WHAT IS NEEDED:
Begin your copy at the line holding "Task: Click the" and end it at the last line of the listing. Keep every line exact and leave out the pictures.

DATA FOR THIS EXERCISE below:

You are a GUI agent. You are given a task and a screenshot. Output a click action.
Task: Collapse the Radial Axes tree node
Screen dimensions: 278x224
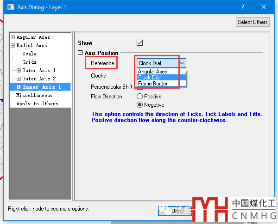click(x=13, y=46)
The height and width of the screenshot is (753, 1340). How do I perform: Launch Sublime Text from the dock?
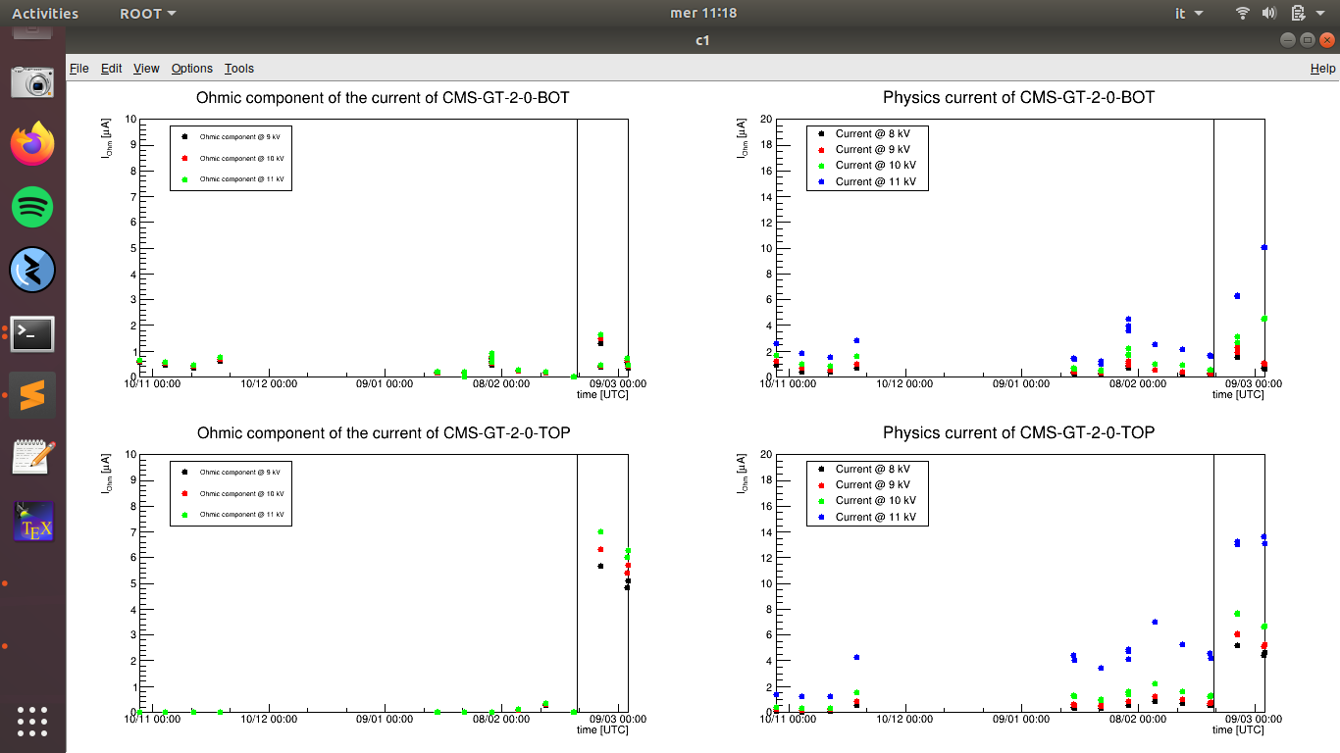(32, 396)
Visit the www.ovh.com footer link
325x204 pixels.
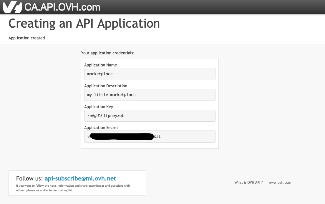280,183
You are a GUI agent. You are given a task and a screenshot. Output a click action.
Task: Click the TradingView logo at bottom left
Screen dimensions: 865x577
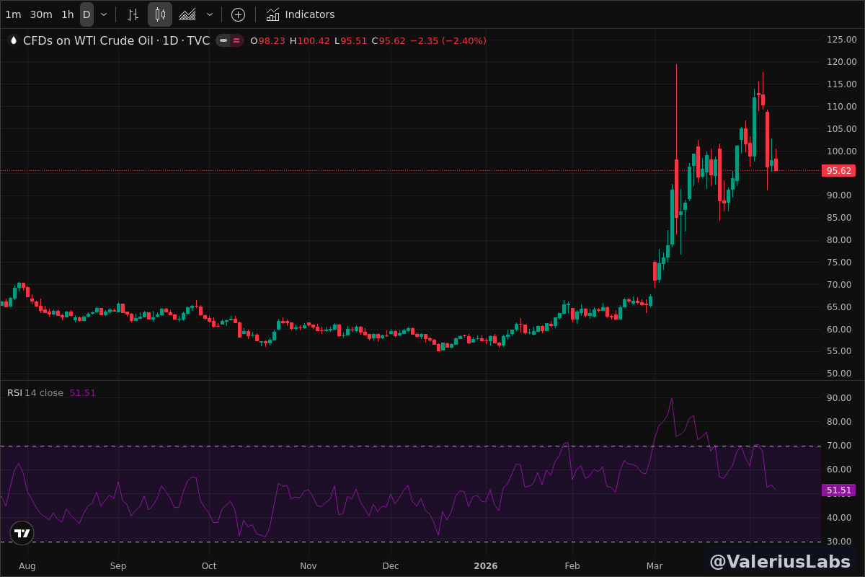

End of DATA FOR THIS EXERCISE.

EXERCISE RESPONSE:
Task: Click the TradingView logo at bottom left
Screen dimensions: 865x577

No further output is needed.